Hello everyone. Been a few weeks. Since I posted last, I found out husband was deploying because of the coronavirus. Now he is on standby. 

I LOST it when I found out. I was angry and acted as such, I was devastated and acted as such. Bawled for an entire day. At one poi t I asked for a hug because I was just so upset and scared I wouldnt see him again (hes a heavy smoker and I was worried he would get the virus and well.. I was being irrational. I asked him did it bother him that I hugged him and I am crying and his voice cracked a bit and he said no and "you think all this doesnt effect me?"

Since then we got a long much better. We still fight as always but not the all out wars like a few weeks ago. We even hung out and went to Home Depot. Big improvement. But when I mentioned "us" like I knew I shouldn't have... he was like, "stop. We are still getting divorced. I havent changed my mind. We dont work we dont get along it was too much strain and fighting... please stop bringing it up because I have to hurt you over and over and it's getting tiresome."

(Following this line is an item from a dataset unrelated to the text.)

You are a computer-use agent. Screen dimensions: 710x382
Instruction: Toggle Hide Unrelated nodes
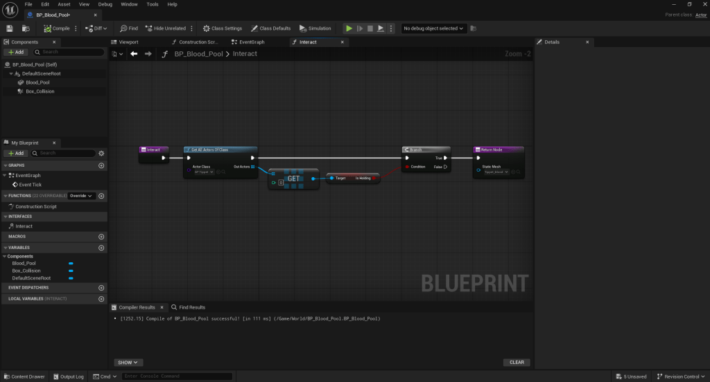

I guess he enjoys being friendly on his terms and that is working ok for him but for me its torture. I want him and I cannot have him. I get excited when we get along and then he reminds me we are friends nothing more. 

what do you all think of this? I recently moved my couch from the living room into the room I have been sleeping in and made myself a pretty nice what feels like a studio apartment. I did this because it allows me more space and privacy.

Should I be distancing from him and doing no contact?

Or should I be playing it cool, pretending I expect nothing, getting hurt over and over deep down?

And for those who did tell me to GAL. Well, I picked up more hours at work. But I genuinely do not like my job at the moment. Also, I have no friends and worh the quarantine happening I cannot get out right now. I feel so depressed and this added global crisis is making it even more hard!